## WHAT YOU WILL DO
In the part below that opens with the line containing "Given: Click the" and closes with the line containing "Looking at the", swap "tick label" for "number label" and write out only those lines, changing nothing else. Leave the pictures out of your answer.

## PROVIDED MATERIAL
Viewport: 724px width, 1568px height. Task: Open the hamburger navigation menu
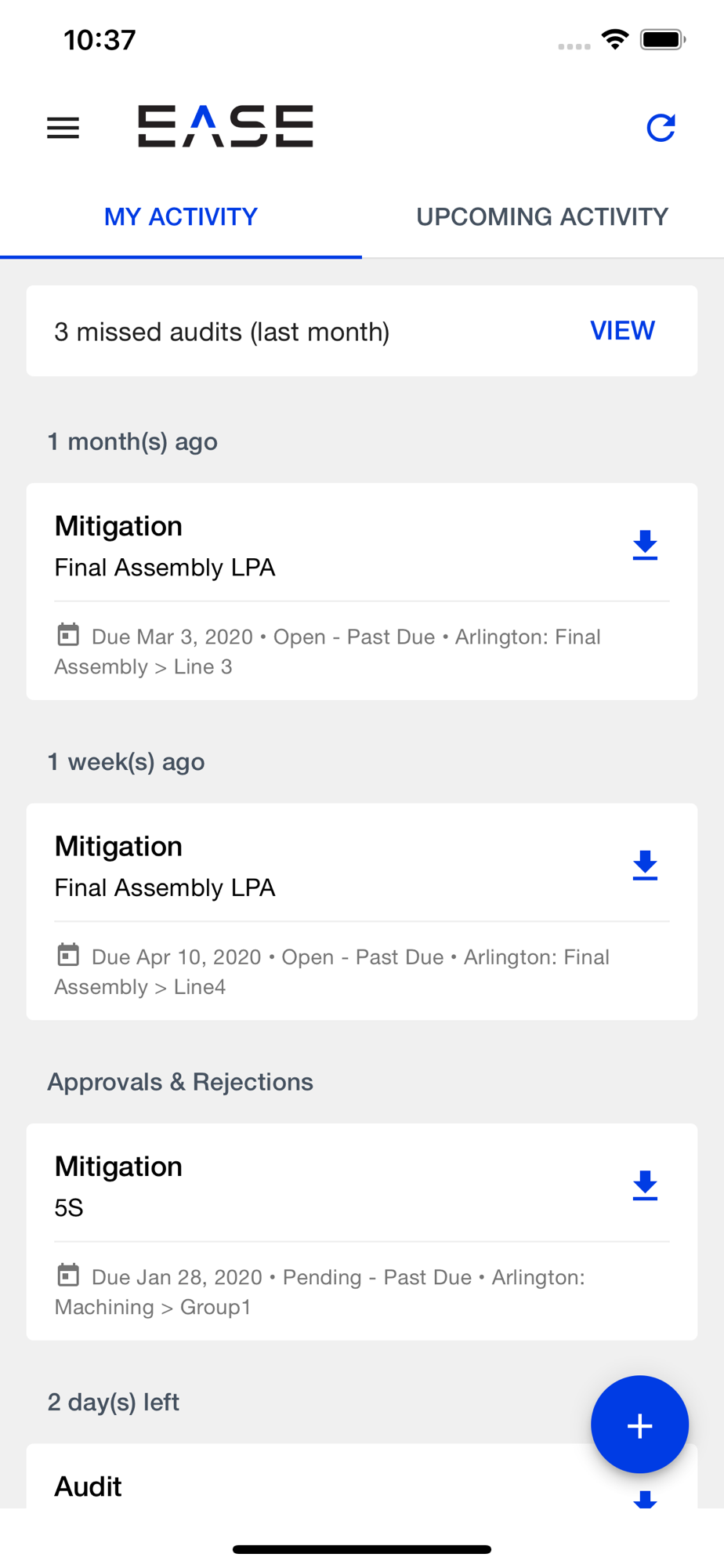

...

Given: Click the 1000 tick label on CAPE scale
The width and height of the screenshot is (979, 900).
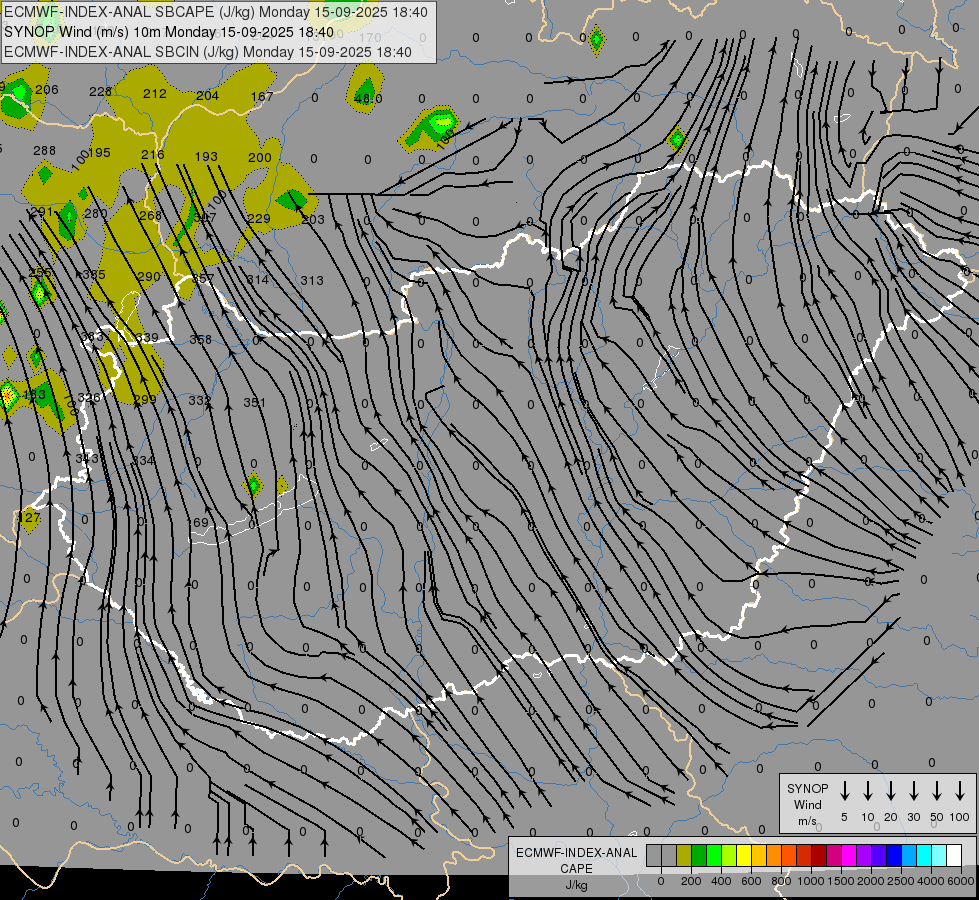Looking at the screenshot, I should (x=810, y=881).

--

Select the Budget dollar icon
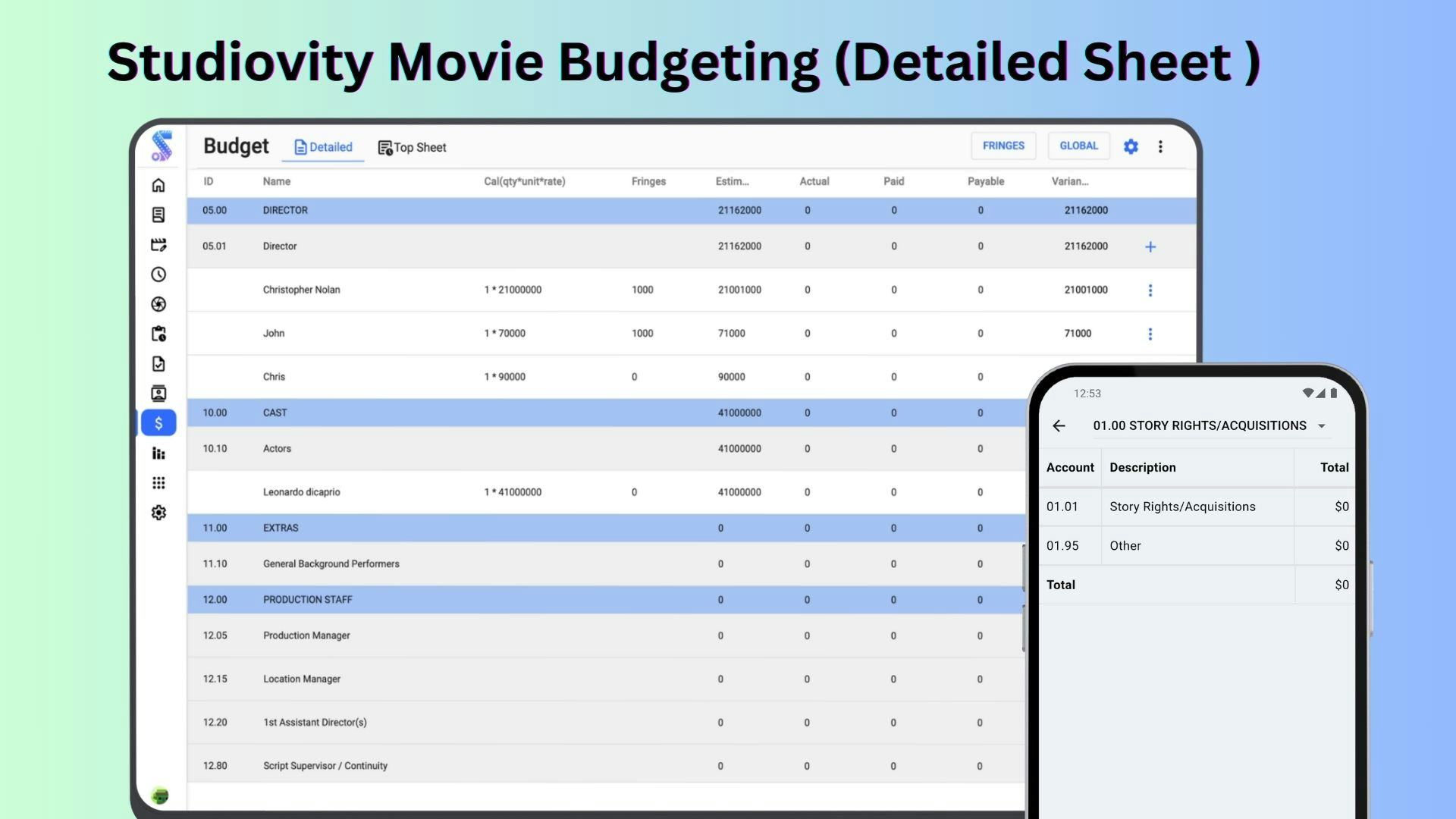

## RESULT BELOW
Given: Click the 1000 number label on CAPE scale
The width and height of the screenshot is (979, 900).
Looking at the screenshot, I should (x=810, y=881).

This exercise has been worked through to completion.